Reproduce the listing that follows, line for line.
★ ★ ★
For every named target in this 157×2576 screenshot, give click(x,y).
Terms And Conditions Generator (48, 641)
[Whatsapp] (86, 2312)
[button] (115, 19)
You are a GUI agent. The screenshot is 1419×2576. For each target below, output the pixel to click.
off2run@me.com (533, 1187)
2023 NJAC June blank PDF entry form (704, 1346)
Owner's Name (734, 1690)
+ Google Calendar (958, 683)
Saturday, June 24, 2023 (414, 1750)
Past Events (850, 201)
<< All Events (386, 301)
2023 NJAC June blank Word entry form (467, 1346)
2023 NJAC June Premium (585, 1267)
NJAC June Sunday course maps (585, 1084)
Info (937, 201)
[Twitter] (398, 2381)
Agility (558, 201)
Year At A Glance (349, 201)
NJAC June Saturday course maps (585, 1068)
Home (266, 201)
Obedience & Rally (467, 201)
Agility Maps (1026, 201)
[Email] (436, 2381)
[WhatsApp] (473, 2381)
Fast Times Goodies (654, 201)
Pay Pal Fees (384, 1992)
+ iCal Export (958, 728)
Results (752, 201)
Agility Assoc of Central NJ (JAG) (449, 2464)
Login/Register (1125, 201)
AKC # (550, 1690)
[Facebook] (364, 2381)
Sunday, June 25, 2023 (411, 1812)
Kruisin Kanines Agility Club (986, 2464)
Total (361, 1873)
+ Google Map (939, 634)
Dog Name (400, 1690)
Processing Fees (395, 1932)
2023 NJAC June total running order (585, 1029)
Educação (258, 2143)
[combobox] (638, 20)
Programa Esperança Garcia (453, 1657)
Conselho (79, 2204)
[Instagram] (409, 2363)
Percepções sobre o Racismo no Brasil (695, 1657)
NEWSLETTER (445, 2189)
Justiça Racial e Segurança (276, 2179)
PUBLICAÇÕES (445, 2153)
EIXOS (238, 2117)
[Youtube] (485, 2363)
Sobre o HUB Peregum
★ ★ ★
YOUR SOLUTION
For every named target in this 157×2576 screenshot, give click(x,y).
Terms And Conditions Generator (48, 641)
[Whatsapp] (86, 2312)
[button] (115, 19)
You are a GUI agent. The screenshot is 1419×2576. For each target below, output the pixel to click.
off2run@me.com (533, 1187)
2023 NJAC June blank PDF entry form (704, 1346)
Owner's Name (734, 1690)
+ Google Calendar (958, 683)
Saturday, June 24, 2023 (414, 1750)
Past Events (850, 201)
<< All Events (386, 301)
2023 NJAC June blank Word entry form (467, 1346)
2023 NJAC June Premium (585, 1267)
NJAC June Sunday course maps (585, 1084)
Info (937, 201)
[Twitter] (398, 2381)
Agility (558, 201)
Year At A Glance (349, 201)
NJAC June Saturday course maps (585, 1068)
Home (266, 201)
Obedience & Rally (467, 201)
Agility Maps (1026, 201)
[Email] (436, 2381)
[WhatsApp] (473, 2381)
Fast Times Goodies (654, 201)
Pay Pal Fees (384, 1992)
+ iCal Export (958, 728)
Results (752, 201)
Agility Assoc of Central NJ (JAG) (449, 2464)
Login/Register (1125, 201)
AKC # (550, 1690)
[Facebook] (364, 2381)
Sunday, June 25, 2023 (411, 1812)
Kruisin Kanines Agility Club (986, 2464)
Total (361, 1873)
+ Google Map (939, 634)
Dog Name (400, 1690)
Processing Fees (395, 1932)
2023 NJAC June total running order (585, 1029)
Educação (258, 2143)
[combobox] (638, 20)
Programa Esperança Garcia (453, 1657)
Conselho (79, 2204)
[Instagram] (409, 2363)
Percepções sobre o Racismo no Brasil (695, 1657)
NEWSLETTER (445, 2189)
Justiça Racial e Segurança (276, 2179)
PUBLICAÇÕES (445, 2153)
EIXOS (238, 2117)
[Youtube] (485, 2363)
Sobre o HUB Peregum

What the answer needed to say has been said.